We just need to pass in the necessary variables defined earlier to the GradCamWrapper object, and then call its display method to visualize the original image, its Grad-CAM heatmap, and the overlayed image.

gradcam = GradCamWrapper(model, target_layers, device, targets, image_tensor, image_normalized)
gradcam.display()
Grad-CAM on the class dog.

To show where the model is looking for the class tabby (cat), we merely need to change the targets to be [281].


End Notes

In this article, we described how Grad-CAM can be useful, its high-level idea as well as walked through snippets of code on how to use it on your own pretrained models with an open-source python package.

Throughout the code walkthrough, we managed to use Grad-CAM to visualize our CNN model and show that the model is focusing at a reasonable place on the image.

This, however, is only one part of the interpretability of a model.

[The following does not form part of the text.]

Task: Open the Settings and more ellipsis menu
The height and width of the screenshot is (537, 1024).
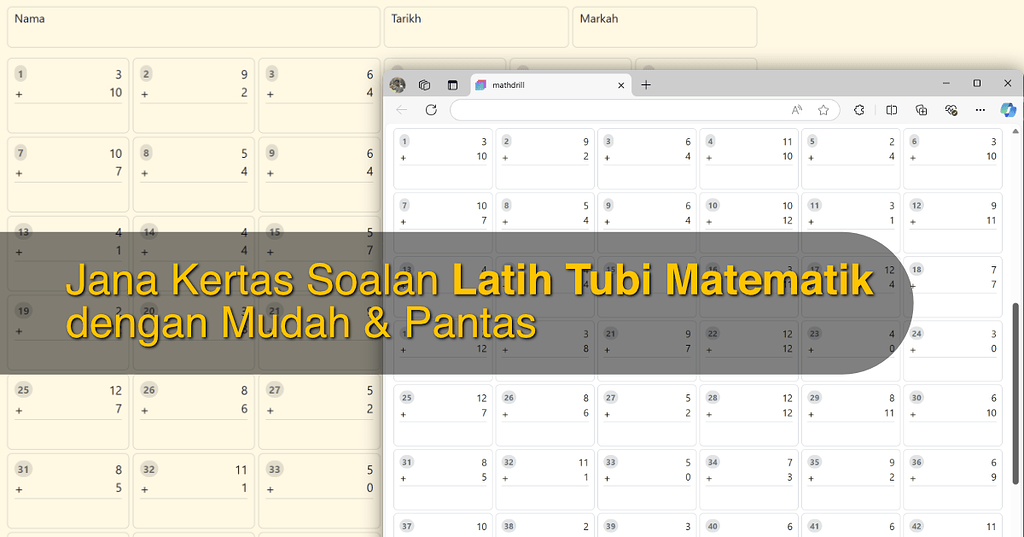Action: coord(980,110)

What remains to be told is how we can further use Grad-CAM to perform error analysis to debug models that may have an inherent bias (focusing on the wrong area yet producing good results), and also for models that are just outright wrong (data quality issues). I would suggest having a read on the example “Is it wolf or is it snow”, where the model can achieve great performance for the wrong reasons. The author used another technique, LIME, to showcase how such tools can be used for performing error analysis on your models.

Lastly, for readers who are intrigued by the idea and decide to take their learnings further, one will find the reference section helpful. In addition, users who want to explore the TensorFlow counterpart can look at tf-explain.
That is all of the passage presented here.